● Work instruction
Each line of the material below with the word "agent" is to be reported.

┄┄┄┄┄┄

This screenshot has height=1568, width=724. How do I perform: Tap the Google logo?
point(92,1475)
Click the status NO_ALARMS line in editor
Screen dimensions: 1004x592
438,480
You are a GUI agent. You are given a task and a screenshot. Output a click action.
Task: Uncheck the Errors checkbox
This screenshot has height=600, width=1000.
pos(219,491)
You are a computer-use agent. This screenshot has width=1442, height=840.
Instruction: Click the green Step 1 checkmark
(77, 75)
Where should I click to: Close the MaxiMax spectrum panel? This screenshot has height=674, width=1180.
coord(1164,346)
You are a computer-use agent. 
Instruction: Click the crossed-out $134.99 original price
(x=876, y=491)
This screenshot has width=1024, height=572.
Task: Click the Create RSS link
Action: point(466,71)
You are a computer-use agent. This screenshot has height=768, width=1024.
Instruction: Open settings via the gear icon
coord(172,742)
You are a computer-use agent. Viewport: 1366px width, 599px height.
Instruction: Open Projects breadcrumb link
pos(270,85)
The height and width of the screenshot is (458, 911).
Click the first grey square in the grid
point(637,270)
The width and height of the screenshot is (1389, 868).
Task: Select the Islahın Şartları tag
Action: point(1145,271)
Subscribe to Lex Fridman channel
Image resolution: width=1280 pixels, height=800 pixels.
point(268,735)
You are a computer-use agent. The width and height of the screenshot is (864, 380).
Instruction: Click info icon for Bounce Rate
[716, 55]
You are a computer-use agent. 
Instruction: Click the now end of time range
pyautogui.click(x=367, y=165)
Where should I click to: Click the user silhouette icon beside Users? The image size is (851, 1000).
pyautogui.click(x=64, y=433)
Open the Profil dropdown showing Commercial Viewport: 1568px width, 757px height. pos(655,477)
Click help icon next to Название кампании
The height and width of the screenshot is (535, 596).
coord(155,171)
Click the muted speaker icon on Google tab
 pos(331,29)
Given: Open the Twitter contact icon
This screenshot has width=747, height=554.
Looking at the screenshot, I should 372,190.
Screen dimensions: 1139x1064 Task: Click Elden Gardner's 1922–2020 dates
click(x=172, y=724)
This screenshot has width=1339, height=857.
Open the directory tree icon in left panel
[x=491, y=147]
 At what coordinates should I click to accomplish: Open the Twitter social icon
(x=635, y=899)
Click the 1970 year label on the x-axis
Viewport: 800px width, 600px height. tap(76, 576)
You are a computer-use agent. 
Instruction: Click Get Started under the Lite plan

┄┄┄┄┄┄

● Solution for this problem
You are a GUI agent. You are given a task and a screenshot. Output a click action.
You are a computer-use agent. This screenshot has width=1442, height=840.
You are a computer-use agent. 
You are a computer-use agent. This screenshot has height=768, width=1024.
You are a computer-use agent. Viewport: 1366px width, 599px height.
You are a computer-use agent. The width and height of the screenshot is (864, 380).
You are a computer-use agent. 
You are a computer-use agent. 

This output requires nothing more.